I bought my chap a ForceFX lightsaber a few Christmases ago…earned me UBER brownie points, and of course I think it’s bloody marvellous as well;P I bought him a Kotobukiya Boba Fett this year..apparently I am the best girlfriend ever:)
Kitty =^..^=
I think I do have a short video of one of these guys practicing… it isn’t quite as cool as the long-exposure stills, but I’ll see if I can dig it up and post it.
UPDATE: The video isn’t all that great, not worth posting – trust me.
Doug Drexler? I know that name from somewhere in the past. Oh yes, the Federation Trading Post!
You, Doug, forced me to empty my wallet some thirty-one years ago during a visit to NYC. Shame on you. :) I was a kid in a Trek candy store….those were the days.
Among a lot of other things, Doug Drexler fleshed out the interior of the Defiant for DS9, though I would still like to know how its cutaway and deck plans ended up at about 120m in overall length, given that most official sources insist on 171m (a length established at the very beginning by Gary Hutzel, then a VFX supervisor for DS9). The 120m size is considered to be correct by serious analysts nowadays, partly due to the cutaway’s canonicity, but also due to inconsistencies in the VFX itself.
(Note: even though I know all this, I’ve never dressed up or played with replicas, and I’ve only been to a convention once and hated it, so I’m something of a mirror-fan in that respect.)
JustBob – Remember the Rules of Acquisition: Once you have their money, never give it back! Ahhhh… the Federation Trading Post… we’ll not soon see days like those again! Back then there was NOTHING. No movies, no TV. An interesting period in fandom.

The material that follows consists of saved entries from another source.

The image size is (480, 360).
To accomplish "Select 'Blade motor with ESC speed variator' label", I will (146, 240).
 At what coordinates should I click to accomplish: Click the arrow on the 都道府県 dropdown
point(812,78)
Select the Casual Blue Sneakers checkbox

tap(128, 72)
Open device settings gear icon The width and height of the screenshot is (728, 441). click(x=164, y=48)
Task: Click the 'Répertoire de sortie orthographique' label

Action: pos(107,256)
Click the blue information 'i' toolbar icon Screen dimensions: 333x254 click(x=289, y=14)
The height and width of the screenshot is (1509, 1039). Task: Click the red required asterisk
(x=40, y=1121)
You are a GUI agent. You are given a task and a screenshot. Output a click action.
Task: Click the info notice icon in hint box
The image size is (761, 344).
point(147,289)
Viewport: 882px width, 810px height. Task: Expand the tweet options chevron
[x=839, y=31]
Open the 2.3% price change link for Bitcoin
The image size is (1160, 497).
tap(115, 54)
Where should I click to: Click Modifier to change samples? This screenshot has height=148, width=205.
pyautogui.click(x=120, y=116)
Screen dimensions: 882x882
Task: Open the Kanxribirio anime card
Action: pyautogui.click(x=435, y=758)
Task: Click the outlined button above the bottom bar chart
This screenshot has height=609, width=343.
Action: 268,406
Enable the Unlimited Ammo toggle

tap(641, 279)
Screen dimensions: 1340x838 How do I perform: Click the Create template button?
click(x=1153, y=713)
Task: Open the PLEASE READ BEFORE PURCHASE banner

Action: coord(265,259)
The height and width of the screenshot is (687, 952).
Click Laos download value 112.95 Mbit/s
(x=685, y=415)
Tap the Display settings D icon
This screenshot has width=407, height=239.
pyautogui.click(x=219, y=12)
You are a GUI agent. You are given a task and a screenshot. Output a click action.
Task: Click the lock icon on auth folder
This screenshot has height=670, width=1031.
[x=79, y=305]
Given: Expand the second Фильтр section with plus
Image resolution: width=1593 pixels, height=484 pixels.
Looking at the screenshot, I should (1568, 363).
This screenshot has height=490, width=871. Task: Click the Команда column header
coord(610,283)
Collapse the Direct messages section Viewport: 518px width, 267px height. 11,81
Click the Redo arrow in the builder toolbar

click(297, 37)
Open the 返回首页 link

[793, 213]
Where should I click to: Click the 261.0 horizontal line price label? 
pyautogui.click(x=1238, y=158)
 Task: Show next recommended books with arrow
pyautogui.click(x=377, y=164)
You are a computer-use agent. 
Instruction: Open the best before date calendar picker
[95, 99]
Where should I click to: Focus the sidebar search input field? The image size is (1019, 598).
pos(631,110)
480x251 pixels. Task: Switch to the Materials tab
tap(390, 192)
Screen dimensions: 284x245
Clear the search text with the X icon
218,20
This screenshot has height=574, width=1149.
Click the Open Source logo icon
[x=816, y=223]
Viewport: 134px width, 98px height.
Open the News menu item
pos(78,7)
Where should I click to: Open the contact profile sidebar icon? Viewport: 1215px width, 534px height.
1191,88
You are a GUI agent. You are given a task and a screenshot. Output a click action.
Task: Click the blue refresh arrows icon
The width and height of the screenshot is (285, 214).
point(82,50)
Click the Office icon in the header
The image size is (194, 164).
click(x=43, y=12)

The Trading Post was an oasis for Trek fans, as I recall, we were publishing the Star Trek Poster Book at the same time.
Boris – I’m guessing that we updated the size of the Defiant based on the Chaffee shuttle. The Chaffee egress is the only time we have ever seen an identifiable human scale object next to the Defiant. By the way, I worked with Gary on the Chaffee design, and Gary decided the size of the Chaffee in relation to the Defiant. Basically the ships are usually as big as they need to be based on the dictates of the story. Hey look, we once shrank the Runabout to the size of a 9 volt battery.
Doug
Doug – “JustBob – Remember the Rules of Acquisition: Once you have their money, never give it back!”
Yes, and you have done well by those rules as I have not yet laid eyes upon my spent funds for over thirty years. :)
The Star Trek Poster Book was, and still is, a favorite. I have the entire set but one issue, the one that contained the Spock publicity photo. It was crystal clear as I recall.
Indeed, it was an interesting period in fandom. The only thing we had aside from reruns were conventions and, in my book, those 70s cons were the most unique versus what we have today. I don’t find the same “electricity” that I experienced back in the day.
What camera were you using and what settings???
I’ll pile on Doug, as well – I subscribed to the Poster Book too! Yes, I was the guy Shatner told to get a life – I lived in my parents’ basement, with all those Star Trek posters on the wall. My fave was from the first issue: Enterprise getting entangled in the Tholian Web. And, although it’s easy to get ahold of Trek stuff these days, it was far more magical back in the late 70’s.